This invention relates to polymeric compositions, in particular to film-forming polymeric compositions based on vinylidene chloride copolymers and to processes for forming polymeric films from such compositions. The films so formed being substantially agglomerate-free and bubble-free.
Copolymers of vinylidene chloride with such copolymerizable monomers as acrylonitrile, vinyl chloride and lower alkyl acrylates have found use in the manufacture of filaments, sheets, tubes, films and extruded and molded shapes. It is known that such polymers are difficult to work with due to their brittleness, relatively poor melt flow and susceptibility to thermal degradation, as evidenced by the development of discoloration and the presence of gas bubbles during the fabrication thereof, particularly during extrusion of film materials therefrom. It has, heretofore, been common practice to incorporate plasticizers into vinylidene chloride polymer compositions to improve their workability. Thus, citric acid esters (see British Pat. No. 739,411), sebacic acid esters (see U.S. Pat. No. 2,604,458) and/or phthalate esters (see British Pat. No. 811,532) have been utilized in combination with vinylidene chloride polymers to produce film materials. Polymer compositions containing such plasticizers in conjunction with various stabilizer systems, e.g., combinations of an epoxidized soybean oil and an oxide of the metals of Group II of the periodic table, such as magnesium oxide, have also been used as disclosed, e.g., in U.S. Pat. No. 3,261,793.
It is known that these plasticized vinylidene chloride polymer compositions are less than wholly satisfactory for a number of reasons, e.g., most of the known plasticizers have poor compatibility with vinylidene chloride polymer compositions and migrate to the surface of articles, such as films, produced therefrom. This result is especially disadvantageous when the polymeric film material is used in food wrapping applications. Further, the presence of such plasticizers often significantly reduces tensile strength and increases gas permeability of polymeric films produced from the vinylidene chloride polymers, particularly permeability to water vapor and air. As such, the addition of plasticizers to vinylidene chloride copolymer compositions to produce polymeric film material is not without problems. However, when film material is produced from normally crystalline vinylidene chloride copolymer compositions without the use of plasticizers, the resultant film material is frequently characterized by the presence of gas bubbles. Gas bubbles are detrimental where clear, continuous film material is required. It is believed that the gas bubbles result when the vinylidene chloride copolymer degrades via dehydrohalogenation to evolve gaseous hydrogen chloride.

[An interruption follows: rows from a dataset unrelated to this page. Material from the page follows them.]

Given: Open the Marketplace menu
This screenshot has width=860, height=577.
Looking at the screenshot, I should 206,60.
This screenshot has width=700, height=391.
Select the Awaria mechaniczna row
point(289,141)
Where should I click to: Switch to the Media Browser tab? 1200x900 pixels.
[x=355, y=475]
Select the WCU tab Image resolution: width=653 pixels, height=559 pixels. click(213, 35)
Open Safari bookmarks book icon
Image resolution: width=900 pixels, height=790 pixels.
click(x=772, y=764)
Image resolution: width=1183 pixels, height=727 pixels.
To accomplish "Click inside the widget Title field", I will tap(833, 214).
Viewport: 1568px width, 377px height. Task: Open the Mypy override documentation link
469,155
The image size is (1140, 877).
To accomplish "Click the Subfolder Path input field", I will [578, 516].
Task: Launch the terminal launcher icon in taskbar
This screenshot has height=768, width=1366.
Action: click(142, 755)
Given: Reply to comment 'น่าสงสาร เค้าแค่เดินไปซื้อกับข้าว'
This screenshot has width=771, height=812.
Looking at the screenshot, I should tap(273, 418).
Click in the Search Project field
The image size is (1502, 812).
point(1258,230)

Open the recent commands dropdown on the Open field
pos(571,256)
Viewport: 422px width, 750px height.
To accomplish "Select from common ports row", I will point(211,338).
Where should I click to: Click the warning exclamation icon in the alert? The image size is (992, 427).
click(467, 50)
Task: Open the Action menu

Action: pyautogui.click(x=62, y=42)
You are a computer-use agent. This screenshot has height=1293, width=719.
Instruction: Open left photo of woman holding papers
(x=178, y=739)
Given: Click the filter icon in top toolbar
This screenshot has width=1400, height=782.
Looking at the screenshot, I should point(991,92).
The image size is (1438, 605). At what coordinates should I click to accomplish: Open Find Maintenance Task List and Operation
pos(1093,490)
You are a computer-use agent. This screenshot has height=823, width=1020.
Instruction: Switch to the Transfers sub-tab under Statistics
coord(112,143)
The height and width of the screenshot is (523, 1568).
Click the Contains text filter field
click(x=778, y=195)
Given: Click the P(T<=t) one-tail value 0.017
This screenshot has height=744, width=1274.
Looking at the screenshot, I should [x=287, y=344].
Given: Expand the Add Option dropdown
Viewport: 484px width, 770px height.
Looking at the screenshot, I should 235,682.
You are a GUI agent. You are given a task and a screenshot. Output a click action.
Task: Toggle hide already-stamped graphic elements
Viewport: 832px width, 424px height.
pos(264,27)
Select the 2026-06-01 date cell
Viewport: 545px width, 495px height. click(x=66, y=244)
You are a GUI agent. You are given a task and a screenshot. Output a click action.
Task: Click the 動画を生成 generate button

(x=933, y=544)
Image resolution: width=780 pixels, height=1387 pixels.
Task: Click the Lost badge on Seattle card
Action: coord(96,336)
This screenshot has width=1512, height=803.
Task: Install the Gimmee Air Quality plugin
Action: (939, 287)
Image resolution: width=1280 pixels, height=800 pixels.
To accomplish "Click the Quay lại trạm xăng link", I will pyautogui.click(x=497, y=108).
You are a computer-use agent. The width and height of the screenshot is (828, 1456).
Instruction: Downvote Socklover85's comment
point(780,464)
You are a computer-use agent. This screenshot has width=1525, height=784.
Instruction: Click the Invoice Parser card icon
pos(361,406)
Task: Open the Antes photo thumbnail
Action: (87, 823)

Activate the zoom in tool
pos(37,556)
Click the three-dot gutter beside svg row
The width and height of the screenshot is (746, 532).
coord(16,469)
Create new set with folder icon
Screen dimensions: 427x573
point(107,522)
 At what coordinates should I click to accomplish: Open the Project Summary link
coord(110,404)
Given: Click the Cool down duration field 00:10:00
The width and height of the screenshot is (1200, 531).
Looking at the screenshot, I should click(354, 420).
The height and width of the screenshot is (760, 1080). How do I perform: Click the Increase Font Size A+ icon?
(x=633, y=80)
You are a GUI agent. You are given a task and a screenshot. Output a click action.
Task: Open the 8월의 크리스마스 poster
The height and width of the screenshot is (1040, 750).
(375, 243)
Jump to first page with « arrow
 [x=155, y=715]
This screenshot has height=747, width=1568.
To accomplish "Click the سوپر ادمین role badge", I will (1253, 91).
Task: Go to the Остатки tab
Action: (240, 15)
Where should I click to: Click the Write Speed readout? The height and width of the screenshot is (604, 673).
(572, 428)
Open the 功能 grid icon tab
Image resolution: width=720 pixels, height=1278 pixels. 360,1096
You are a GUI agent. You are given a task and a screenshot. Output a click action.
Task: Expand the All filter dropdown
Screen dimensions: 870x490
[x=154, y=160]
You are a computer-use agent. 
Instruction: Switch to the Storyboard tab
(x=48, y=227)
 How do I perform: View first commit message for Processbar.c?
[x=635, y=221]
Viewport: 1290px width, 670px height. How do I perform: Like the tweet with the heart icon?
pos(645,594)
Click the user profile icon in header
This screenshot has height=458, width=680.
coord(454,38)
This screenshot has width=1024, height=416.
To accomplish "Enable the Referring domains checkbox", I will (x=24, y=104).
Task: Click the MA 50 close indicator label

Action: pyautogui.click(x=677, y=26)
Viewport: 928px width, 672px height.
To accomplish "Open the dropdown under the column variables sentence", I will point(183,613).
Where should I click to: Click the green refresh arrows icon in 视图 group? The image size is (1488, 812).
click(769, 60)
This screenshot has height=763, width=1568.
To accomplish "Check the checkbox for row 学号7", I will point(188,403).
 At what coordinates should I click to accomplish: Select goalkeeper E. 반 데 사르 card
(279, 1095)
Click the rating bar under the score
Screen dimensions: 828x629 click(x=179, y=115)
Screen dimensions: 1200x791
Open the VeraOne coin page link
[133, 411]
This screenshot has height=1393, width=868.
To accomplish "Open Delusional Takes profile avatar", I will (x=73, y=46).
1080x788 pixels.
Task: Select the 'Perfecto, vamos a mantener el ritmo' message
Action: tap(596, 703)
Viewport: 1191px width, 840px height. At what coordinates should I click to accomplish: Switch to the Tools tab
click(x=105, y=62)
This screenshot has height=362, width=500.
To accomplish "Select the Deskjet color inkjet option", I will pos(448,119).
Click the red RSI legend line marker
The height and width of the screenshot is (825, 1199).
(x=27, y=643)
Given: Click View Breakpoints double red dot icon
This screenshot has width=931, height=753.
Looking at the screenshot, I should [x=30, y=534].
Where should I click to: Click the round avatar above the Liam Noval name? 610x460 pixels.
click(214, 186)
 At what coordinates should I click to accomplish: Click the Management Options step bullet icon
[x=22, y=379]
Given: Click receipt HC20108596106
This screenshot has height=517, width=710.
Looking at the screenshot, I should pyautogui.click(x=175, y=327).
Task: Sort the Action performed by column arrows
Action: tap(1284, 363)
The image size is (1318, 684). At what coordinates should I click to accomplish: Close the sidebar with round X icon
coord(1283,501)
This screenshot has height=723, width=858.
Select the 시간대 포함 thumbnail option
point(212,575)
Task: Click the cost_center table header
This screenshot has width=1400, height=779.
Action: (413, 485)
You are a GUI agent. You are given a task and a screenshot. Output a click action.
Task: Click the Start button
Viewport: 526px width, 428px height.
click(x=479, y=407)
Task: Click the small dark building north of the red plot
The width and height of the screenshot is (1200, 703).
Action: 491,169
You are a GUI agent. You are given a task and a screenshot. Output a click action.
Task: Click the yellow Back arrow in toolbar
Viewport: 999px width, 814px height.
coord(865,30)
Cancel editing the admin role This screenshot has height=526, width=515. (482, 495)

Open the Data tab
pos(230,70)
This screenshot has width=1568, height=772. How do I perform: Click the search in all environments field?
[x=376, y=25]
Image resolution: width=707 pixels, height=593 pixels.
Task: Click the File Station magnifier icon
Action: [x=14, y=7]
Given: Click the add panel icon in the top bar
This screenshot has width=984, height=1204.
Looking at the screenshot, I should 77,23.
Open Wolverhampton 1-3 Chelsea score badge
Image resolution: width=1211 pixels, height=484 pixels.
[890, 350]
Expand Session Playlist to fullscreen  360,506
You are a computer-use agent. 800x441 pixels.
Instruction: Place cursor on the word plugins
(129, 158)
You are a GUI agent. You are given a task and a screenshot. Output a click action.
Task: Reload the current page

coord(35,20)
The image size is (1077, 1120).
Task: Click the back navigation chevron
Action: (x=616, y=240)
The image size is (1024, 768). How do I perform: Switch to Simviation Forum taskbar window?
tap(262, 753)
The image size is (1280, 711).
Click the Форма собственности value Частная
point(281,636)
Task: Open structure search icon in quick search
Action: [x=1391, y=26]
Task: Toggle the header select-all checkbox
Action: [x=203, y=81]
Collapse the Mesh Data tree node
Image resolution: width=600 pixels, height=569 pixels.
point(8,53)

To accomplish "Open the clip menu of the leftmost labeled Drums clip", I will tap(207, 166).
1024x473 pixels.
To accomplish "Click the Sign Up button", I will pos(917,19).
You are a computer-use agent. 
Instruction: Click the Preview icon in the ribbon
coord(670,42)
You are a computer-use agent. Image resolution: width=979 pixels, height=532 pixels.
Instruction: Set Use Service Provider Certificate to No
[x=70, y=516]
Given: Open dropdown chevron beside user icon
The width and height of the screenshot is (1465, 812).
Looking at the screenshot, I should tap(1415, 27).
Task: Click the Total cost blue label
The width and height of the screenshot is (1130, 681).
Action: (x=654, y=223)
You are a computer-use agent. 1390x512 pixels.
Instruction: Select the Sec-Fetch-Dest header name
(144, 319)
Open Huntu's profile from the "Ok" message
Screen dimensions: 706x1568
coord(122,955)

A solution to the problem of gas bubbles has been disclosed in U.S. Pat. No. 3,891,598 wherein substantially plasticizer-free extruded film material comprising a blend of a normally crystalline vinylidene chloride interpolymer with small amounts of magnesium oxide was prepared in a process comprising the steps of admixing magnesium oxide in dry powdered form with dry powdered vinylidene chloride polymer to form an admixture; passing the admixture through a screen to remove any agglomerates having a diameter of greater than about 500 microns from the admixture; and fabricating the admixture into film form. A special technique of adding the magnesium oxide to the vinylidene chloride polymer resin was devised to counteract the tendency of magnesium oxide particles to cling to metal surfaces and to thereafter form agglomerates which break off into the extruder melt and result in holes in the film extrudate when the extrudate is formed into a stretched film. The special technique involved conducting the magnesium oxide powder via a flexible tube under the surface of dry vinylidene chloride copolymer particles while such polymeric particles were in motion as in a ribbon or cone blender. Films so produced are often characterized by the presence of small white specks or agglomerates of magnesium oxide and frequently by the presence of small holes.
It is, therefore, the primary object of the present invention to produce vinylidene chloride polymer film materials characterized by reduced permeability to gases such as water vapor and air and which, in addition, can be thermally fabricated, e.g., extruded into film form, in the substantial absence of discoloration, gas bubbles, holes and agglomerates of inorganic particulate additives.
A related object is to produce a vinylidene chloride polymer-magnesium oxide blend which is free-flowing and which is substantially free of agglomerates of magnesium oxide.
A further object is to render the magnesium oxide powder free-flowing thereby negating the tendency of the magnesium oxide to cling to metal surfaces with the consequent formation of agglomerates.
Still another object is to render other inorganic particulate additives, which are not inherently free-flowing and which tend to form agglomerates, generally free-flowing and agglomerate-free.